Патриарх Фукасаку снял поразительное кино. Казалось бы, он уже навеки принадлежит к тем славным шестидесятникам, которые в условиях малобюджетности превращали исторический жанр героического самурайского эпоса в жанр истерический — антигероические кровавые боевики про якудзу. В семьдесят лет ему удалось создать обескураживающе новаторскую картину — смелую в своей простоте и очень гуманистическую в своей жестокости. Повальный культ юности, который повсеместно поддерживают кино, игры и глянцевые журналы, выводит безответственных, незрелых, безголовых и очень активных людей в герои, как бы снимая с них при этом обязанность взрослого человека отдавать себе отчет в своих эмоциях, желаниях и поступках. А «папики» где-то на обочине жизни обязаны обеспечивать им крепкий тыл, безопасный секс и место под солнцем. Не-е-ет, ребятки, за все надо платить — за тыл, за секс, за место, за глянец, за жизнь и за смерть. Так что этот фильм надо принимать, как лекарство — оно страшно горькое, но полезное. Похоже, «Королевская битва» — первый фильм нового времени, который теоретически способен вправить мозги компьютерному поколению next, поскольку не заискивает перед ним, не жалеет и не издевается над ним. Он честен по отношению к своим несовершеннолетним героям, а в финале даже иронизирует сам над собой, над мудрым и жестоким «папиком», у которого, оказывается, пистолет-то ненастоящий, водяной. Вроде бы застреленный Китано вдруг воскресает, когда звонит его проклятый мобильник, по которому он все время ругается с семьей, и говорит в трубку: «Знаешь, я не вернусь домой, пожалуй». Но последнее слово остается все же за «папиком» — перед смертью он стреляет в свой брошенный на пол мобильник, и на этот раз выстрел настоящий.

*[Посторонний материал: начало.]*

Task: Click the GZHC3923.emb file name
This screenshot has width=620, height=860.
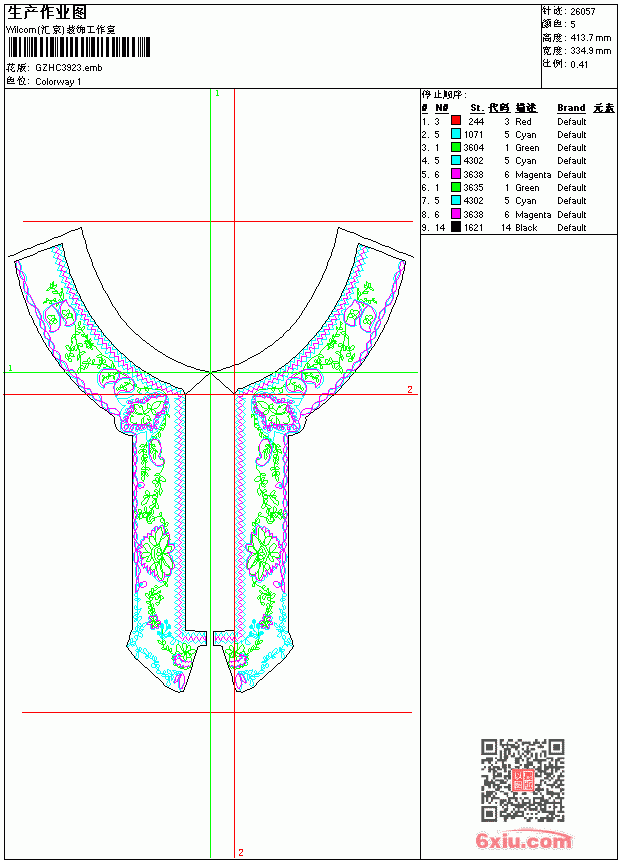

Это кино, конечно, надо смотреть именно подросткам — пока не поздно. В Интернете, где они сами его обсуждают, — те, кто поумнее, конечно. Так что все взрослые гуманисты, которые пытаются устраивать День защиты детей по этому поводу, ограничивая аудиторию прокатными возрастными рейтингами, на самом деле этих детей подставляют: когда они отметят совершеннолетие, им трудно будет поверить, что игра не закончена, а только начинается.